Assigned task A
In the article on Oregon's budget cuts, what size of cuts did Gov. Kate Brown order agencies to propose?
Assigned task B
Can you put this sentence from the Oregon budget article into Spanish: "One of the biggest costs for state government is staffing."
Assigned task C
According to the Oregon budget article, why are state agencies making tough decisions about cutting staff and programs? Answer in one to three sentences.
Source extract START
PORTLAND, Ore. (KOIN) — State agencies across Oregon are making tough decisions about cutting staff and programs to balance the state budget, which was deeply impacted by the coronavirus pandemic.
From police to foster care, proposed cuts of almost 20% across the board were ordered by Gov. Kate Brown. And that’s a starting point. Brown said everything has to be on the table for the fiscal year that starts July 1.
While she hopes federal funding will backfill much of the expected $3 billion shortfall, there is no guarantee.
One of the biggest costs for state government is staffing.
The Department of Human Services, the agency that helps care for and protect some of the most vulnerable people in the state from foster kids to seniors and those with disabilities, said it will have to lay off people and not hire for 350 open positions.
“This list has 107 proposed layoffs on it,” said Eric Moore, the CFO for the Oregon DHS.
The Department of Education is looking at $600 million less for local schools — and that would mean teacher and staff cuts.
Source extract END
Records START
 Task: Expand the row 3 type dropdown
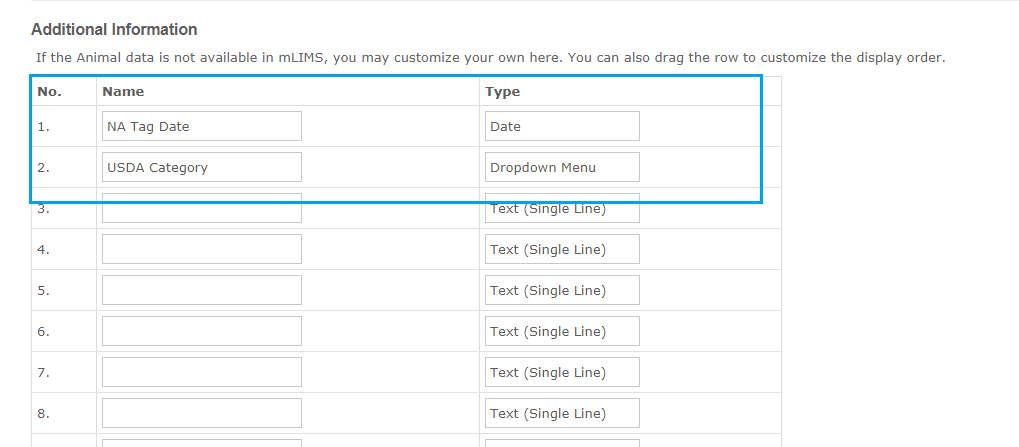click(562, 208)
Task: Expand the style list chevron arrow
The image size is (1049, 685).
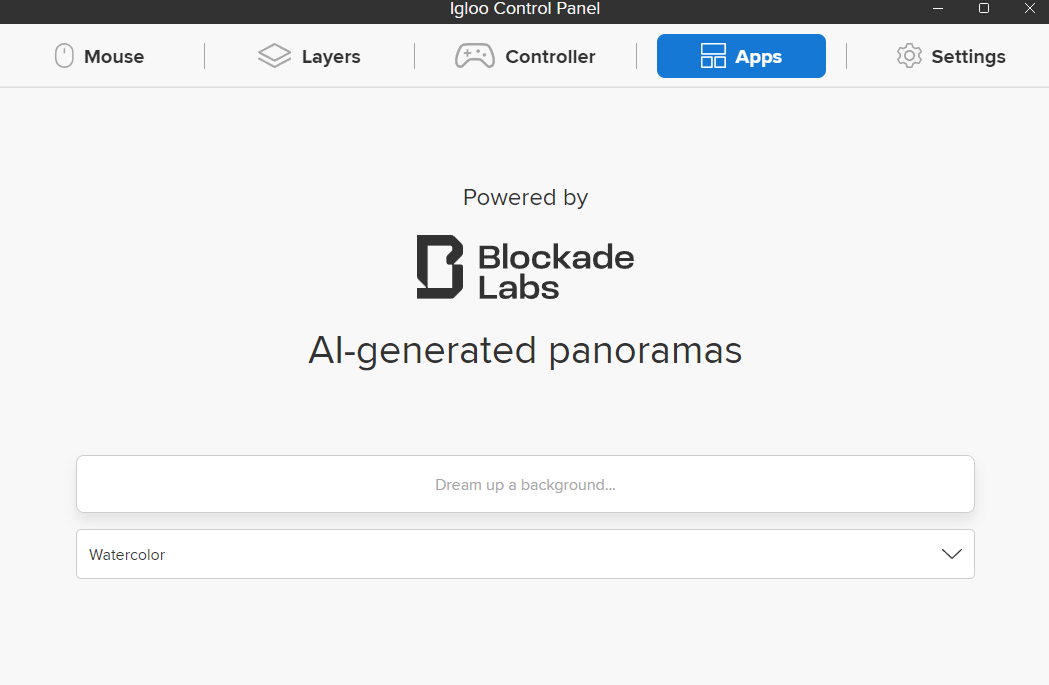Action: pyautogui.click(x=952, y=554)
Records END
Response area A
Almost 20% across the board.

Response area B
Uno de los mayores costos para el gobierno estatal es el personal.

Response area C
They must balance the state budget, which the coronavirus pandemic deeply impacted, leaving an expected $3 billion shortfall. Gov. Brown hopes federal funding will backfill much of it, but there is no guarantee.